Horb - Der Partner trinkt, das Kind kifft – Angehörige von suchtkranken Menschen fühlen sich oft schuldig, sind hilflos und mit ihren Sorgen allein. Die Angehörigengruppe der diakonischen Fachstelle Sucht ist ein Ort, um Frust zu teilen und sich gegenseitig zu helfen.

Mit einem Gottesdienst stellt sich die Gruppe vor.Mareike war immer die Schuldige, wenn es Streit mit ihrem Freund gab. "Der hat sich über jede Kleinigkeit aufgeregt", sagt sie. "Nur damit er sagen kann: Mit dir hält man es ja nicht aus!" Dann ist er abgehauen, in die Kneipe, Bier trinken. "Jedes Mal habe ich mich gefragt: Was hast du jetzt wieder falsch gemacht?", sagt sie. Mareike heißt eigentlich anders. Aber Anonymität ist in der Selbsthilfegruppe für Angehörige von Suchtkranken oberstes Gebot.

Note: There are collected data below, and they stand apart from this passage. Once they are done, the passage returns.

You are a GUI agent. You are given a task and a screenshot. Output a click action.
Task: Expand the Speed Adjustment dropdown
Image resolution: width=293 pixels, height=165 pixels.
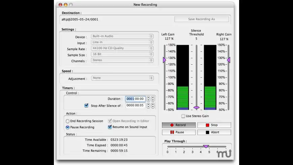(x=122, y=78)
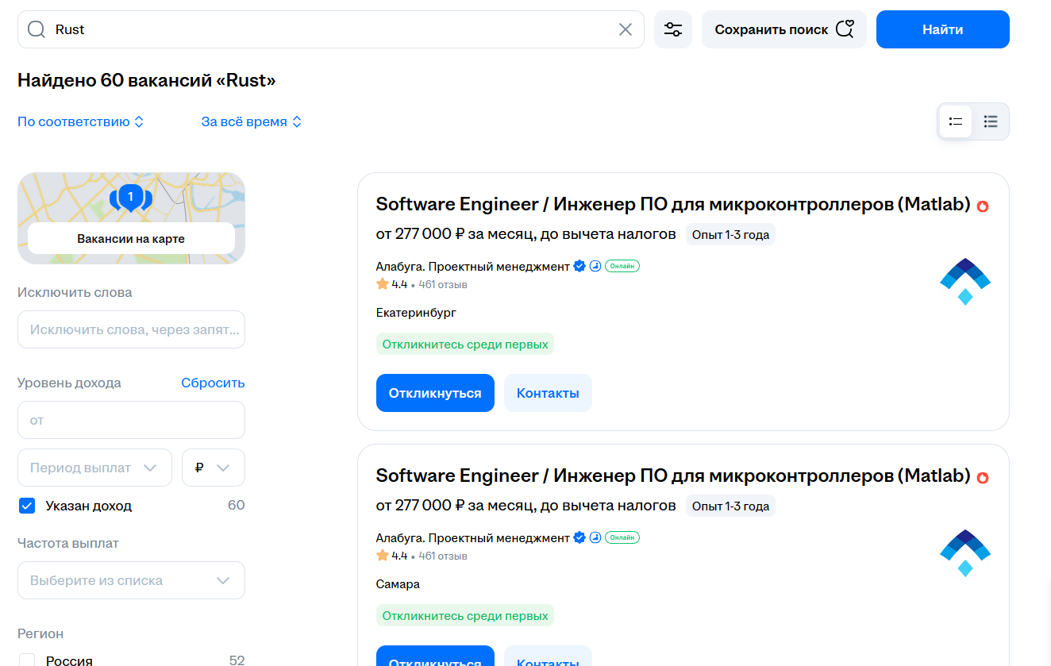Click verified badge in Екатеринбург vacancy
Screen dimensions: 1051x666
(579, 266)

Hilfe hat Mareike lange nicht angenommen, weil sie dachte, dass sie ihren Freund schon trocken kriegt. "Ich hab mir immer gesagt, du schaffst das. Aber du schaffst es eben nicht." In der Selbsthilfegruppe erkannte sie das Muster im Verhalten des Partners, wurde ihre Schuldgefühle los, lernte wieder lachen.

Die Gruppe gibt es schon seit Jahrzehnten. Teilnehmer sind Partner suchtkranker Menschen. Freunde. Eltern von abhängigen Kindern. Es geht um Alkohol- und Drogensucht, um Internet-, Kauf- oder Esssucht.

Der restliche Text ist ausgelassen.